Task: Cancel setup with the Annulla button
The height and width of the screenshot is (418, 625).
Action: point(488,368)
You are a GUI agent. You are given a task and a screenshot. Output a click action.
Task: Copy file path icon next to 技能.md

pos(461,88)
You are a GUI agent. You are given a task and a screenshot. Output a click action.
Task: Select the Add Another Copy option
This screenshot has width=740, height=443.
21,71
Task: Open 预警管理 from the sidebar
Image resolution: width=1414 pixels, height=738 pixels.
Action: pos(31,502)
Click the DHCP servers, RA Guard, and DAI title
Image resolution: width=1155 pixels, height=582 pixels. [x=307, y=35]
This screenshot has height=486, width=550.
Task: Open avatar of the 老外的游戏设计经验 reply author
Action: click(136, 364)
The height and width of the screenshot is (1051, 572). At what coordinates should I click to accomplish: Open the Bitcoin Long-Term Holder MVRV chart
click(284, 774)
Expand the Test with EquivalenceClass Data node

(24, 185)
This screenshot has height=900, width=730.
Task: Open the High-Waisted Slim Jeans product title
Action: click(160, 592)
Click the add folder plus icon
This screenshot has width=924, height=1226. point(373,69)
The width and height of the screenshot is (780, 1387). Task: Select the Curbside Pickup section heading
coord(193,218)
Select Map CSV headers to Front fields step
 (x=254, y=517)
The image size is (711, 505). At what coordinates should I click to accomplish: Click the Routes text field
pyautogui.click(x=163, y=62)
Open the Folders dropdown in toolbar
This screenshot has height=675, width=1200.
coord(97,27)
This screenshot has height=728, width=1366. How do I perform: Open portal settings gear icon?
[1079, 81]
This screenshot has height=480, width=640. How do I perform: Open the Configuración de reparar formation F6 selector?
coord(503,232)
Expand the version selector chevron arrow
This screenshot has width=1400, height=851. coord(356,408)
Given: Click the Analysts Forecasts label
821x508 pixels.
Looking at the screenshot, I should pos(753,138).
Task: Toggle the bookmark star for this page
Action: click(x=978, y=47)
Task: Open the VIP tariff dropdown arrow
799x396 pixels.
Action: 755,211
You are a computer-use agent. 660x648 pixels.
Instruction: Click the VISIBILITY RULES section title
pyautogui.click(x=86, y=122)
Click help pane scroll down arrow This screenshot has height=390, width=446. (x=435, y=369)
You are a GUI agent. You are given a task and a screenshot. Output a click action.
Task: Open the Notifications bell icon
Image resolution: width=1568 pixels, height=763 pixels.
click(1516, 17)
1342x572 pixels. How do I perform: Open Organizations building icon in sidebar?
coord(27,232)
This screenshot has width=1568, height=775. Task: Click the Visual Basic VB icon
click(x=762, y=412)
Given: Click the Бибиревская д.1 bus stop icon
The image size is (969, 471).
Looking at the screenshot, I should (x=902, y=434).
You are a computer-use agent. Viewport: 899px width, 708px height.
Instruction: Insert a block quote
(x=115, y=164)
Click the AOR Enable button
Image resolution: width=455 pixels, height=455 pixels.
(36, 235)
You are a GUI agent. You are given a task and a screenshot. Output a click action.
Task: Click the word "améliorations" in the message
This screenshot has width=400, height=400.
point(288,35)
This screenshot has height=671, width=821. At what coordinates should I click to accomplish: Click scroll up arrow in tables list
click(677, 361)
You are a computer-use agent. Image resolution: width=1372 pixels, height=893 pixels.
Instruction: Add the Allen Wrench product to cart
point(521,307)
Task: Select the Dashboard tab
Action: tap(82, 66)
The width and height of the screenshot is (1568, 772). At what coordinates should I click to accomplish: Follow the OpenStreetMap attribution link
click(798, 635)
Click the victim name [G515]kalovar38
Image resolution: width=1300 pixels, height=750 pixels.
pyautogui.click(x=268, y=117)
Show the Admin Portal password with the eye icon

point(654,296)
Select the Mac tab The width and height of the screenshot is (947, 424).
+ + + + +
=== Work request ===
Of the entries listed above, reproduce only the lines starting at the line containing "This screenshot has height=480, width=640." and ending at the line containing "Given: Click the Analysts Forecasts label". Include both, exactly as they stand.

=== Finished exercise ===
This screenshot has height=480, width=640. How do I perform: Open the Configuración de reparar formation F6 selector?
coord(503,232)
Expand the version selector chevron arrow
This screenshot has width=1400, height=851. coord(356,408)
Given: Click the Analysts Forecasts label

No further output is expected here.